EXERCISE GOAL. All that should appear is the run of lines from the one containing "Given: Select the test.php tab in Run panel" through the end of the records, each repeated exactly.

TASK INPUTS.

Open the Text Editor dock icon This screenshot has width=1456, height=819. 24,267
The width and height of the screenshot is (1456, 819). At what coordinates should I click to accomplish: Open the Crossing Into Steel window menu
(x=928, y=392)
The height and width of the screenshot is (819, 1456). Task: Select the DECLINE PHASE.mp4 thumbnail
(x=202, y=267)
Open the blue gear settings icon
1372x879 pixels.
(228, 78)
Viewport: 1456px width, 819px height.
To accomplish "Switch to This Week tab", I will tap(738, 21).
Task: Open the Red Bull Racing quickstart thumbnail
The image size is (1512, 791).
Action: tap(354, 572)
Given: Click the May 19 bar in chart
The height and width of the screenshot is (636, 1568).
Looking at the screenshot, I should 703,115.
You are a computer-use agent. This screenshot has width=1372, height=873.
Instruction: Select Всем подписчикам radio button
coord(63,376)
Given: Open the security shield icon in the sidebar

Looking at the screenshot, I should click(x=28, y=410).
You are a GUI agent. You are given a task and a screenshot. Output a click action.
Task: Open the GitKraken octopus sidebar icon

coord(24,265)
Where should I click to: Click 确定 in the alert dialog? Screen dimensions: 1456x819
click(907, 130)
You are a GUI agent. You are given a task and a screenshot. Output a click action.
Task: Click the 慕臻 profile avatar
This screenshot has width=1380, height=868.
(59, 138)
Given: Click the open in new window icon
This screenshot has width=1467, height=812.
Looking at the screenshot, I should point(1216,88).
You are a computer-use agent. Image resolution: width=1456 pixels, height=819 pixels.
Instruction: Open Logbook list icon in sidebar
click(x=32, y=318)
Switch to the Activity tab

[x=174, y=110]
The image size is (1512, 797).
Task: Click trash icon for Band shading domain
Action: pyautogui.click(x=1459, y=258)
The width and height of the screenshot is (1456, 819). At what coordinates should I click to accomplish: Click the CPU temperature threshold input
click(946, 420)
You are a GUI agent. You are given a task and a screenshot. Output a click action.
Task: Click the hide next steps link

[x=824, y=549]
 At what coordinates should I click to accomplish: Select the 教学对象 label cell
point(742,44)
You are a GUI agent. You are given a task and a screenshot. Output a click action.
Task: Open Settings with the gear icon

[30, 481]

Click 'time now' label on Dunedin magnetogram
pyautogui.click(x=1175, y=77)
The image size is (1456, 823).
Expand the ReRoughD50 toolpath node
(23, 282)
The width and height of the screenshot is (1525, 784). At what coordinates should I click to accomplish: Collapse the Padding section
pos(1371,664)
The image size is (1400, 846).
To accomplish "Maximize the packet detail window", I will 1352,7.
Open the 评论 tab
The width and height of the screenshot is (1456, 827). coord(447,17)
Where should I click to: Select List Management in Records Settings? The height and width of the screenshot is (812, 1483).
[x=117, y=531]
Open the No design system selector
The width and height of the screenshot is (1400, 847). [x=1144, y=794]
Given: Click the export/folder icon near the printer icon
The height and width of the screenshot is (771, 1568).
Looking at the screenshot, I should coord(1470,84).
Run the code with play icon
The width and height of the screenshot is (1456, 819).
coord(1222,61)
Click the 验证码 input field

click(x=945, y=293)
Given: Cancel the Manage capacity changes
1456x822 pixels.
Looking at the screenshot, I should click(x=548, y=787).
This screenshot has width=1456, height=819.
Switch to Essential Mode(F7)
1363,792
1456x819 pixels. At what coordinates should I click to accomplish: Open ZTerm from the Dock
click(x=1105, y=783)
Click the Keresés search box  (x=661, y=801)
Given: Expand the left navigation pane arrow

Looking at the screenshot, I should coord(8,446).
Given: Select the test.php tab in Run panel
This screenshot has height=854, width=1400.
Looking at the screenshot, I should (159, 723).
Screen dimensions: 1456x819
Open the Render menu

RESPONSE TO THE EXERCISE.
Given: Select the test.php tab in Run panel
This screenshot has height=854, width=1400.
Looking at the screenshot, I should (159, 723).
Screen dimensions: 1456x819
Open the Render menu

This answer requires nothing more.